The past month hasn't all been struggling with e-commerce, ODBC, OLEDB and ADO.  I've also learned quite a bit about DVD burner drives.  Yes, you read that right -- DVD burners.  After buying (and hating) a few of them, I've settled on the Pioneer DVR-A03.  Found mine for just under $400 from  Apparently Pioneer's stopped making the A03 and is about to release an improved version called (not surprisingly) the A04 that's faster, and what I've heard on the Net leads me to believe that it'll also be a good buy.

In any case, installing the A03 on my Dell GX240 workstation caused me no end of troubles until I figured out that I was doing something fundamentally stupid.  I hope to help you avoid the time that I wasted with this little story.

A few months back, I bought the GX240 with two hard disks and a DVD-ROM drive.  The two hard disks shared a single EIDE channel and the DVD-ROM sat on the secondary EIDE channel.

I soon realized that I needed more capacity so I picked up a 120 GB EIDE drive.  I didn't want to have to mess with jumpers on the DVD-ROM drive so I decided to just let the new 120 GB drive be the slave to the DVD-ROM's master.  I configured the 120 GB drive as slave and installed it.  (I know, I know... the faster device should always be the master.  But I was using it only as a drive to throw unimportant data onto and, as I said, I didn't want to have to deal with looking up the jumper settings for the DVD-ROM.)

The new drive generally worked, but it would flake out and "disappear" from My Computer now and then.  A reboot would fix it but it didn't exactly inspire confidence.  Then I got the A03 and wanted to install it on the GX240, but I already had four EIDE devices.  Of course the A03 can act as a DVD-ROM, so I thought I'd replace the existing DVD-ROM drive with the Pioneer.  I also figured that if I took that opportunity to move the 120 GB disk over to master and make the Pioneer the slave then I'd solve my intermittent problem with the 120 GB drive.

It didn't work out that way.

I popped the case on the GX240 (no mean feat with Dell's new cases -- you need three hands, so I'm training my right foot to be prehensile), pulled out the 120 GB drive, re-jumpered it to master, made the Pioneer the slave and installed 'em both.  The result? Things got worse.

I found that the new Pioneer DVD burner was as flaky as the 120 GB disk had always been, and the 120 GB disk was no better.  It worked sometimes but not always, and a reboot would solve the problem for a while.  As I've said, I was working long days and didn't really feel that I had the time to really examine the problem (which was a mistake -- call this an example of stupidity rather than ignorance), so in frustration I just decided to re-install the DVD-ROM drive.  I figured that as long as I'd already made the 120 GB drive the master that I should leave it that way, so why not just re-jumper the DVD-ROM to "slave" before re-installing it?

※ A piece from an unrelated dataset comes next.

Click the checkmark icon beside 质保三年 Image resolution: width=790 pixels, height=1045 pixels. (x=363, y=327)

Unfortunately, the DVD-ROM drive was one of those rare ones that didn't have the jumper settings documented on a label.  So I got on the Web to find out how to set it...

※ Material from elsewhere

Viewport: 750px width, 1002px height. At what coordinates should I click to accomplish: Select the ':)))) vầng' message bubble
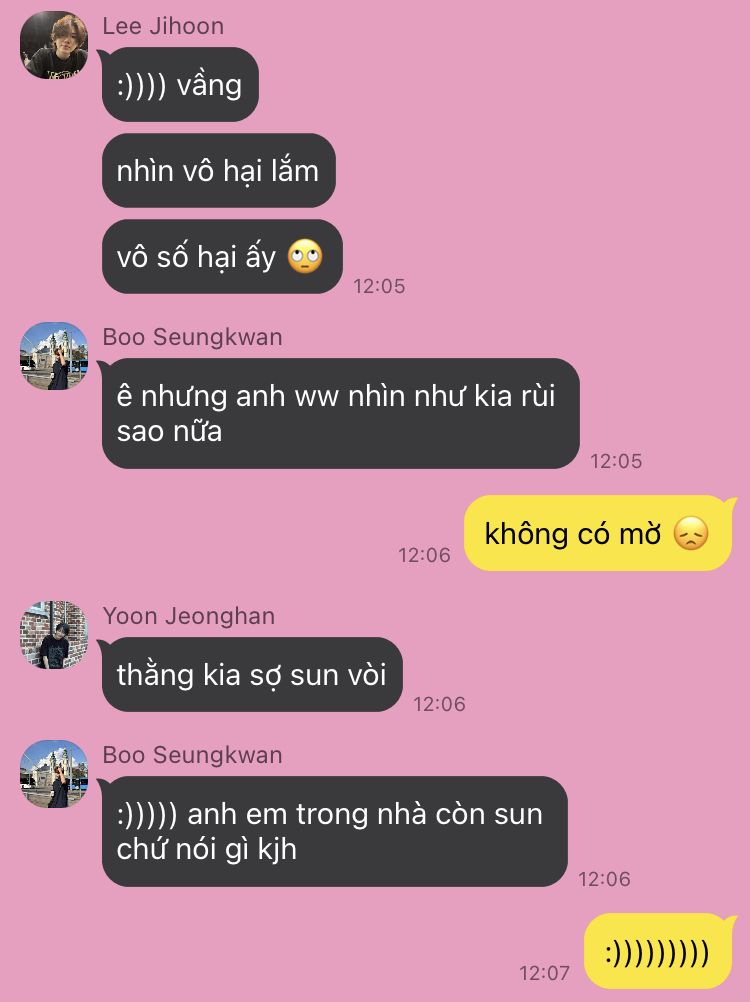pos(180,84)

And found that its CURRENT settings was "cable select."  Not master or slave... cable select.

"Golly," I said to myself.  [Not the actual word used.]  "I think I know what's been going wrong all this time."  (Then I kicked myself a few dozen times.)  So I re-jumpered the 120 GB drive and the Pioneer to cable select, re-installed them... and they have both worked flawlessly since.

Now, in my defense let me say that I never even imagined that I'd purchased a computer that used cable select.  I hadn't seen a computer use cable select in YEARS, and even then I'd never seen many of them.  But according to Dell's Web site, Dell's a big-time fan of cable select.  So for those of you who are first stumbling across CS, let me finish this with a bit of background.

If you've ever installed an EIDE device then you know how they mostly go:  there are typically two ribbon cables in your system, each with three connectors.  One of those connectors goes on the motherboard, and the other two allow you to attach devices -- only two to a cable or "EIDE channel," and again most systems nowadays have two channels.  Two devices per channel times two channels in your PC means that most PCs can support four EIDE devices.  On each channel, you must help the system tell the first device on that channel from the second device and you normally do it by designating one of those the "master" device and the other the "slave" device.  In that case, it doesn't matter which of the ribbon connectors you attach the master or slave to -- the jumper setting on the device makes the master/slave call.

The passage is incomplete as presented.